Shonda Rhimes reveals the 'Grey's Anatomy' and 'Scandal' spinoffs that could have been
Shonda Rhimes has mastered the art of the spinoff (and the prequel ... and the crossover). But that doesn't mean that every spinoff idea the Shondaland founder has had made its way to air.
Rhimes' first series, Grey's Anatomy, has successfully launched two spinoffs in its time with 2007's Private Practice and 2018's Station 19, but in looking back at 20 years of Shondaland, Rhimes told Entertainment Weekly that there have been a few other ideas along the way.
"On Grey's, there were a bunch," Rhimes says when asked about spinoff ideas that didn't happen. "I felt like we could have done Chicago Anatomy, Boston. We could have done that. It just didn't appeal to me to rebuild the same world. And then we thought about a lot of things."
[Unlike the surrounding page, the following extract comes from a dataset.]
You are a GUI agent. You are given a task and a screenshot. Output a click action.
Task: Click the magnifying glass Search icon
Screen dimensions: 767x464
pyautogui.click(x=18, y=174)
Related: Shonda Rhimes dishes on her best episodes, biggest battles, and the spinoff ideas that never happened
One of those things involved the Shepherd family. "I thought that there could be a spinoff with Amelia [Caterina Scorsone] that was the Shepherd sisters," she says. "They're all doctors. It could have been a Shepherd sisters show, which would've been very interesting."
Amelia, of course, is the most prominent of Derek's (Patrick Dempsey) sisters on Grey's, but the series has also introduced Nancy (Embeth Davidtz), Kathleen (Amy Acker), and Liz (Neve Campbell), though fans have yet to see all of them together — hence the spinoff idea. (And let's not forget that the great Tyne Daly plays matriarch Carolyn Shepherd.)
Related: The 31 best Grey's Anatomy episodes to guide your next rewatch binge
Another spinoff that never came to be takes us to Scandal. "We wanted to do a B613 spinoff on Scandal," Rhimes says, which was a topic of discussion when the show was still airing on ABC. The covert government agency, initially run by Rowan Pope (Joe Morton) certainly would've been able to provide its fair share of drama, though it did end up becoming a central part of the flagship series."There was a bunch," Rhimes says of spinoff discussions. "But we really tried to look for shows that could stand on their own two feet, that were their own thing. If you spin off a character, what people want is more of the same. They're like, 'Oh, I'm going to get another show where Addison's [Kate Walsh] the mistress.' Instinctively you want more of the same because that really worked. And to build a new world is incredibly difficult."
That's why, for something like Bridgerton, Rhimes says they chose to do Queen Charlotte as a prequel instead of a traditional spinoff. "I love that because it is of the world, but it's not the world," Rhimes says. "I could tell the stories I wanted to tell and find great joy in that."
But for the record, we would still watch a show about the Shepherd sisters.